> **EXERCISE REQUIREMENTS**:
Repeat exactly each line of the data provided below.

> **DATA FOR PROCESSING**:
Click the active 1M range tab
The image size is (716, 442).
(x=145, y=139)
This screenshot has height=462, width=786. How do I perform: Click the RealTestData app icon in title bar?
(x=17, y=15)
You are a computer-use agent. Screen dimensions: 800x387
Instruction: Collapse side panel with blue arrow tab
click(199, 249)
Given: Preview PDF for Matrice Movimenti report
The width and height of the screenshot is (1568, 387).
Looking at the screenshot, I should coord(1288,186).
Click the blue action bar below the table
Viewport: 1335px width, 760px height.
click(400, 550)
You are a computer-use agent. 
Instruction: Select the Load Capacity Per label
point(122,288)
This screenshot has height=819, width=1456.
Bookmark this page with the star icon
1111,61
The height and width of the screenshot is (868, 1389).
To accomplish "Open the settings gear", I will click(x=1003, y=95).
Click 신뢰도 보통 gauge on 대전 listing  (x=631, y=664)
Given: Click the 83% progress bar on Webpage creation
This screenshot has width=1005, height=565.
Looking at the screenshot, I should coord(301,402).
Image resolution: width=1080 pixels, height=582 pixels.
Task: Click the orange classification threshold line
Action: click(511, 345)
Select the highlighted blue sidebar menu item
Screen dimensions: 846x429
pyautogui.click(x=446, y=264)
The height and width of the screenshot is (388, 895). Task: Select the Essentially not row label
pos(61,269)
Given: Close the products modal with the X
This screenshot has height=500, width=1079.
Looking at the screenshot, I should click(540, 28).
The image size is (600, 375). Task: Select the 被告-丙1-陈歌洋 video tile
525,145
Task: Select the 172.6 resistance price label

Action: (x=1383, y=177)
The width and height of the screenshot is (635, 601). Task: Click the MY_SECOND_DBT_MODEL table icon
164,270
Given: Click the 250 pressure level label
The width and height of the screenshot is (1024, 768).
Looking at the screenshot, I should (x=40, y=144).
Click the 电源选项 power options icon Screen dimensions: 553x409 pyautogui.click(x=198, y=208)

> **SOLUTION TO THIS TASK**:
Click the active 1M range tab
The image size is (716, 442).
(x=145, y=139)
This screenshot has height=462, width=786. How do I perform: Click the RealTestData app icon in title bar?
(x=17, y=15)
You are a computer-use agent. Screen dimensions: 800x387
Instruction: Collapse side panel with blue arrow tab
click(199, 249)
Given: Preview PDF for Matrice Movimenti report
The width and height of the screenshot is (1568, 387).
Looking at the screenshot, I should coord(1288,186).
Click the blue action bar below the table
Viewport: 1335px width, 760px height.
click(400, 550)
You are a computer-use agent. 
Instruction: Select the Load Capacity Per label
point(122,288)
This screenshot has height=819, width=1456.
Bookmark this page with the star icon
1111,61
The height and width of the screenshot is (868, 1389).
To accomplish "Open the settings gear", I will click(x=1003, y=95).
Click 신뢰도 보통 gauge on 대전 listing  (x=631, y=664)
Given: Click the 83% progress bar on Webpage creation
This screenshot has width=1005, height=565.
Looking at the screenshot, I should coord(301,402).
Image resolution: width=1080 pixels, height=582 pixels.
Task: Click the orange classification threshold line
Action: click(511, 345)
Select the highlighted blue sidebar menu item
Screen dimensions: 846x429
pyautogui.click(x=446, y=264)
The height and width of the screenshot is (388, 895). Task: Select the Essentially not row label
pos(61,269)
Given: Close the products modal with the X
This screenshot has height=500, width=1079.
Looking at the screenshot, I should click(540, 28).
The image size is (600, 375). Task: Select the 被告-丙1-陈歌洋 video tile
525,145
Task: Select the 172.6 resistance price label

Action: (x=1383, y=177)
The width and height of the screenshot is (635, 601). Task: Click the MY_SECOND_DBT_MODEL table icon
164,270
Given: Click the 250 pressure level label
The width and height of the screenshot is (1024, 768).
Looking at the screenshot, I should (x=40, y=144).
Click the 电源选项 power options icon Screen dimensions: 553x409 pyautogui.click(x=198, y=208)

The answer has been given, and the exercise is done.